---------- RECORDS SHOWN

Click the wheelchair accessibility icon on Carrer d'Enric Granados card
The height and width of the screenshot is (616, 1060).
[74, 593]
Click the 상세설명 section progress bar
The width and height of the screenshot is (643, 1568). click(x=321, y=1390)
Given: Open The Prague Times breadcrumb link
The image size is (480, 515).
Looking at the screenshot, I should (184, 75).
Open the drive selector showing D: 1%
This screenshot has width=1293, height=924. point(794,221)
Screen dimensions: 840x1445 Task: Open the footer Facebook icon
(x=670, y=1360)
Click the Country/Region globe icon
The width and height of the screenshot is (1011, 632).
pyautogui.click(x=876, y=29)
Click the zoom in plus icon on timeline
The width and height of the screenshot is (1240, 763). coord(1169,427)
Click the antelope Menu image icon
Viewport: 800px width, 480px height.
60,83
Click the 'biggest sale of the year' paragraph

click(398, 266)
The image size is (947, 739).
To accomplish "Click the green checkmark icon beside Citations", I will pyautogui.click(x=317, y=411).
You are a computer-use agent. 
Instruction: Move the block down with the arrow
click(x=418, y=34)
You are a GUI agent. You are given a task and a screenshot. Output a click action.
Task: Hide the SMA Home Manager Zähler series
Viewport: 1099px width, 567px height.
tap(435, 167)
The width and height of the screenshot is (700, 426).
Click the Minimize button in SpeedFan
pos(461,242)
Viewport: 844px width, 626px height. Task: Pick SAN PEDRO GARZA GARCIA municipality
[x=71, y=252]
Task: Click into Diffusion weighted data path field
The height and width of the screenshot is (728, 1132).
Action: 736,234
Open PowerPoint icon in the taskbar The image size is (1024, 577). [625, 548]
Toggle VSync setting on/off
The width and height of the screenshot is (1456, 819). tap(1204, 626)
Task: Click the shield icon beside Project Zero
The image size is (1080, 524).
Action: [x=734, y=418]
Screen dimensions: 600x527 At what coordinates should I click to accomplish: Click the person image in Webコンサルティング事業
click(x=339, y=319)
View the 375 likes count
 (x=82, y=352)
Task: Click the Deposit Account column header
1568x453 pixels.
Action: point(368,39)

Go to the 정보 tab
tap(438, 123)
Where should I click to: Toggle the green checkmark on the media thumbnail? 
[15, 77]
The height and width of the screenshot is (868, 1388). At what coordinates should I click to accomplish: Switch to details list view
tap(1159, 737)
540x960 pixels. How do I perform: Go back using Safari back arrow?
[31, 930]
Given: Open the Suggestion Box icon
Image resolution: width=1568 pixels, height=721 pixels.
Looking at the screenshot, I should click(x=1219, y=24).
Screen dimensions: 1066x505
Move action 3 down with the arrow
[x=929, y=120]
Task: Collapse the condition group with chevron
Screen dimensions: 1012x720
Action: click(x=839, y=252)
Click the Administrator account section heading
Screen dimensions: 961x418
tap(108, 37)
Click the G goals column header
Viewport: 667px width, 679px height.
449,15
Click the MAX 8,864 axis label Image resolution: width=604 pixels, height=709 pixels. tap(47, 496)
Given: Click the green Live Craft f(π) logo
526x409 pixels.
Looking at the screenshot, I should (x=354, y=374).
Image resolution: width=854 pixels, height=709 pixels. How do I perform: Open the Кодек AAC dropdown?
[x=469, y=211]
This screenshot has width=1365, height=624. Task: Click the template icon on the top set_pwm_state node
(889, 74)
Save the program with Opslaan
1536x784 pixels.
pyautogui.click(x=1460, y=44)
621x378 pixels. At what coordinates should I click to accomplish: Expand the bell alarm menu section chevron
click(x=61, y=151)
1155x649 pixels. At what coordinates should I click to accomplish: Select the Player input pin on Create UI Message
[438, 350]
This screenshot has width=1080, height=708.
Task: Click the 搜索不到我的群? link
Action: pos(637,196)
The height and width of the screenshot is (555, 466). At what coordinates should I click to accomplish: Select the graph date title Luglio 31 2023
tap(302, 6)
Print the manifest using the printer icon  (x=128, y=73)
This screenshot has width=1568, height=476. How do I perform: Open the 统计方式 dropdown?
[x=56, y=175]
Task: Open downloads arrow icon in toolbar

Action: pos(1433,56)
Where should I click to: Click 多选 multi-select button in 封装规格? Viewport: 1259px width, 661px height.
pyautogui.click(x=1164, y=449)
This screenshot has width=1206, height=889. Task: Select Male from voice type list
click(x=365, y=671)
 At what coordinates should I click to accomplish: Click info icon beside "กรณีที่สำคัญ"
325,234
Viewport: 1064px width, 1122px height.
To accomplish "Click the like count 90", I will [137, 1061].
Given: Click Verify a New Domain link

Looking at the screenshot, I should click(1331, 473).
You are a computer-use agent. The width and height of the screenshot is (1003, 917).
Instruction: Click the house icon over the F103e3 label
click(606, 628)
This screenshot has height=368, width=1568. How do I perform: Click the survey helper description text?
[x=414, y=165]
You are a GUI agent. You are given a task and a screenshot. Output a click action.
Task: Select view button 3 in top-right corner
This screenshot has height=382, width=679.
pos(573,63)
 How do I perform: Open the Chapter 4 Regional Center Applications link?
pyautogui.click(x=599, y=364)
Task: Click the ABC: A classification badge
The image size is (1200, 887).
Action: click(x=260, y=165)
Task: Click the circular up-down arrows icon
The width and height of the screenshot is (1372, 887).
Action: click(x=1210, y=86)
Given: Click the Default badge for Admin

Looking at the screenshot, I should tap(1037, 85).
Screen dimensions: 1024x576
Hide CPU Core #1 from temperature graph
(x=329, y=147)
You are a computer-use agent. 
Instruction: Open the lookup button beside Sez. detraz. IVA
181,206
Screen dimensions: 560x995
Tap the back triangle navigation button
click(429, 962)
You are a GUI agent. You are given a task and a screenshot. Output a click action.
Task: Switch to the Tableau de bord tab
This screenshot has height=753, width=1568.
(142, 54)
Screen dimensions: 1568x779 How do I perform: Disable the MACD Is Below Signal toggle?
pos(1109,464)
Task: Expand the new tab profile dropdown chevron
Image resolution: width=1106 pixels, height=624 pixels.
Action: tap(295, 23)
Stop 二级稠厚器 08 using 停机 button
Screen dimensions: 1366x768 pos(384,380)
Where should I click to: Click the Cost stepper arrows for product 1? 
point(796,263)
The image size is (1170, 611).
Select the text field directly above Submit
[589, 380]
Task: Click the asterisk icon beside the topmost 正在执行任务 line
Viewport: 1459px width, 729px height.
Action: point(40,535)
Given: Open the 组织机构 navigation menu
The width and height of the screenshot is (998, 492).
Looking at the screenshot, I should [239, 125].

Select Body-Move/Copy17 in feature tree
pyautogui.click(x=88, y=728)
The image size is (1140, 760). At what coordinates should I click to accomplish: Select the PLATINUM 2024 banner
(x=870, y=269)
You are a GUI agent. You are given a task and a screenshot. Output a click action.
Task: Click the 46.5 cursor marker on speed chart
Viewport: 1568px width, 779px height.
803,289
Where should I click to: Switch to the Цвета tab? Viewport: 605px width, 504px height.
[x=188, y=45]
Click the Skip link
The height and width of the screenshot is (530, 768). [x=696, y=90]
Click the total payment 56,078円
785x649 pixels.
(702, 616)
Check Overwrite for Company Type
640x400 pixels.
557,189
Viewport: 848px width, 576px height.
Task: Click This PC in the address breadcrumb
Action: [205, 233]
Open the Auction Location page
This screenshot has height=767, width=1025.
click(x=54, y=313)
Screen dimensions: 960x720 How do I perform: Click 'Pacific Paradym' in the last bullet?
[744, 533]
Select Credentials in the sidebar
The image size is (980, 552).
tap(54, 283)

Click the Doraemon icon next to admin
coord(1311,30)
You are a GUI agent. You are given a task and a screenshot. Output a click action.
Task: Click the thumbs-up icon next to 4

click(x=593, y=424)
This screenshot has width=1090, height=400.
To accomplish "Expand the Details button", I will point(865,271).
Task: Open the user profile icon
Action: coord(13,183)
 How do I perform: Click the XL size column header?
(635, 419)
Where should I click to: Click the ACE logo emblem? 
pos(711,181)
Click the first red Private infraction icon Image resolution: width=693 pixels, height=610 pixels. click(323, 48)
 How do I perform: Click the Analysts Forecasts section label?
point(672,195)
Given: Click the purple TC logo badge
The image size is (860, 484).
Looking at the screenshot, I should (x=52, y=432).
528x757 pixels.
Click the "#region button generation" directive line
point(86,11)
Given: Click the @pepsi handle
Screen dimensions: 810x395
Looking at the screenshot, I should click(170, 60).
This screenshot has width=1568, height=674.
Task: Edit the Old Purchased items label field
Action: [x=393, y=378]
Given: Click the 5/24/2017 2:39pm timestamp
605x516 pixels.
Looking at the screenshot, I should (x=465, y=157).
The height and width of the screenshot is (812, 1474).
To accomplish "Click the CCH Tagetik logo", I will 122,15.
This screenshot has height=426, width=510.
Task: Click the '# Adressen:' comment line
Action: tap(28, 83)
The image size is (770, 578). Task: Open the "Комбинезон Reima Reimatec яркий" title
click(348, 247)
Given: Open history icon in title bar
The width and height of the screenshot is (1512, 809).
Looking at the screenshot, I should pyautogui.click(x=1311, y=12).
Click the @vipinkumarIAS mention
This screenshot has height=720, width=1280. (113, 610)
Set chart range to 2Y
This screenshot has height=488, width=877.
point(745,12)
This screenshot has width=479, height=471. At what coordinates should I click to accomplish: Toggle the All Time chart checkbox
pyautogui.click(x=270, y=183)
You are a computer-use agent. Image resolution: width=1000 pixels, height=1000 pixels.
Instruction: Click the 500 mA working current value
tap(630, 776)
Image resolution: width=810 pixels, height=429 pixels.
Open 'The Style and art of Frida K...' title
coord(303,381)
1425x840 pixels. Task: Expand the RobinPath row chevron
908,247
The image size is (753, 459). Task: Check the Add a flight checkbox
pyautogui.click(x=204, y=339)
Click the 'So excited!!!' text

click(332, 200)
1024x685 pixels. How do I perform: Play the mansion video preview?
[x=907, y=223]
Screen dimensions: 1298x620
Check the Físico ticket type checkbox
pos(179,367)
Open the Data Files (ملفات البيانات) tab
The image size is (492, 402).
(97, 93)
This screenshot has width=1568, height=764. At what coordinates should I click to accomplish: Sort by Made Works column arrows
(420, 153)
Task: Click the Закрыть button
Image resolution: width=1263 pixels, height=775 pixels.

--------------------

◆ WHAT TO PRODUCE
From the records above, print exactly the lines that run from the line with "How do I perform: Click the Analysts" to the line with "528x757 pixels.", inclusive.

◆ EXERCISE SOLUTION
 How do I perform: Click the Analysts Forecasts section label?
point(672,195)
Given: Click the purple TC logo badge
The image size is (860, 484).
Looking at the screenshot, I should (x=52, y=432).
528x757 pixels.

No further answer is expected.